Photo by Louis Cahill

By Louis Cahill

I’m just back from four days fishing for golden dorado at Parana on the Fly Lodge in Argentina.

Dorado fishing is the most demanding fly fishing I know and, days later, I still have the sore muscles to prove it. We target these apex predators with big flies and heavy rods. Success depends on making accurate casts and often at long range. You might make a hundred of these casts before you strike gold. If there are any shortcomings in your casting, dorado will find them.

C0092-2It’s no small thing to make several hundred casts a day, turning over an eight-inch streamer accurately. Especially when many of those casts are over sixty feet. You need the right balance of power and control to do it consistently. Especially as fatigue sets in. I learned a technique years ago when fishing the salt that makes it all come together. The key is knowing when to focus on the power and when to focus on the control.

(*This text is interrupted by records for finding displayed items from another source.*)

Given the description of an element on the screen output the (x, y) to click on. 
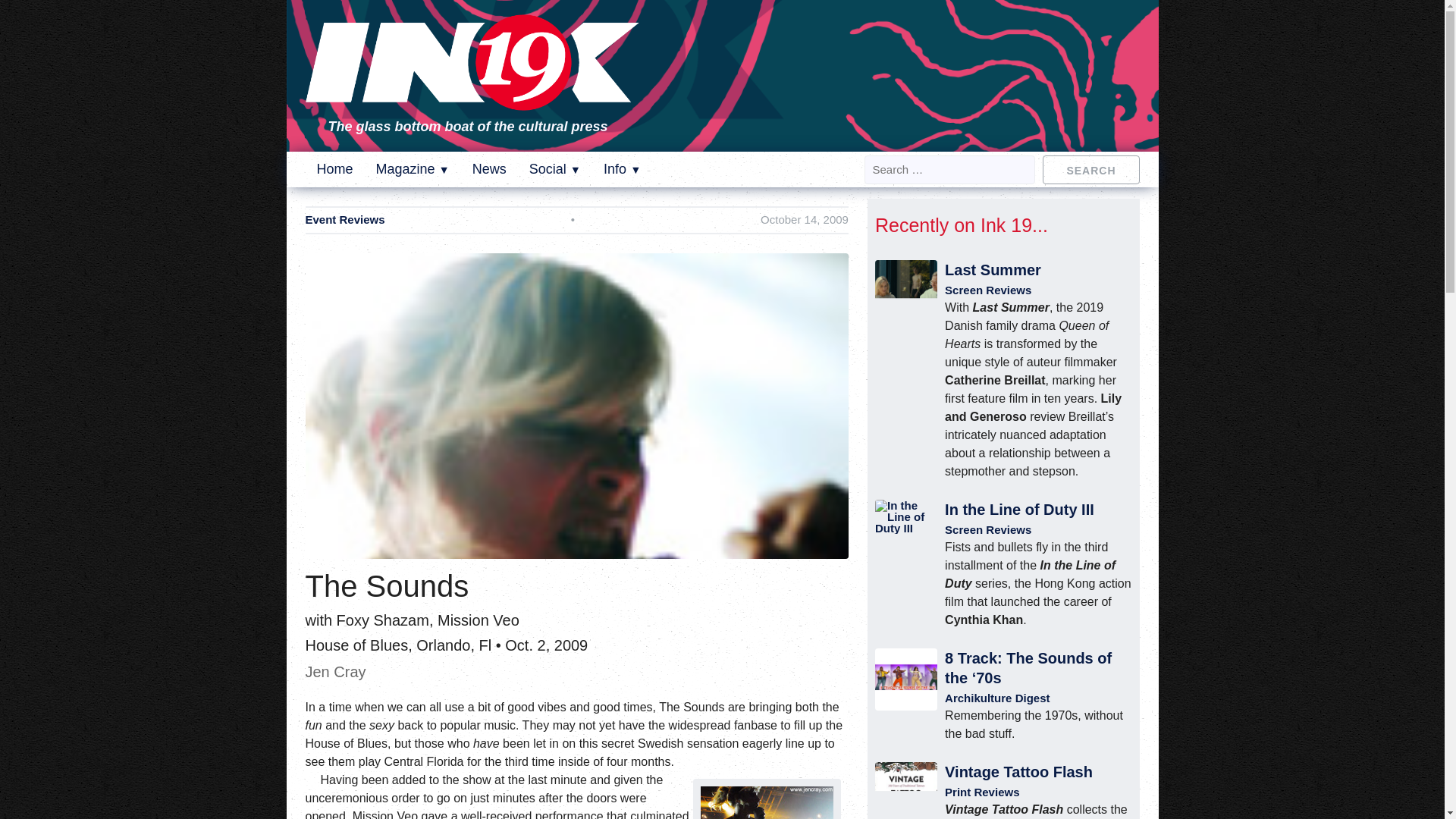
Ink 19 (471, 100)
Magazine (412, 168)
Info (622, 168)
Search (1090, 168)
Home (335, 168)
Search (1090, 168)
Social (554, 168)
Search (1090, 168)
The Sounds (766, 802)
News (488, 168)
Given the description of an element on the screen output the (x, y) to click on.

One of the most fundamental principals in fly casting is, you can’t make a good forward cast without a good back cast. This is often where anglers start to struggle as they become fatigued. Their back cast becomes anemic and there is no saving the forward cast. This is especially true when wind or large flies complicate the process. The key is to start with a powerful back cast.

By focusing on power in your back cast you insure that you are able to fully load the rod for your forward cast.

A loaded rod is where real casting power comes from, so by generating enough power and inertia in your back cast you are setting yourself up for success on you forward cast. Once the line straightens behind you and you feel the rod load, it’s time to switch your focus to control.

On the forward cast, let the rod do the work. Focus on making a nice tight loop by keeping your rod tip traveling in a straight line and making a nice hard stop. Use a firm hand but forget about the power and let the load of the rod take care of that. By keeping everything nice and controlled in your forward cast, you’ll find your casts are much more accurate.

This technique also works well when casting into the wind. Just hold your line on your presentation, as opposed to shooting line to the target. Keeping the line tight keeps your loop energized and turns your leader over into the wind.

Remember, back cast with power and forward cast with control. Give it a try. You’ll be dropping the fly right on target all day long.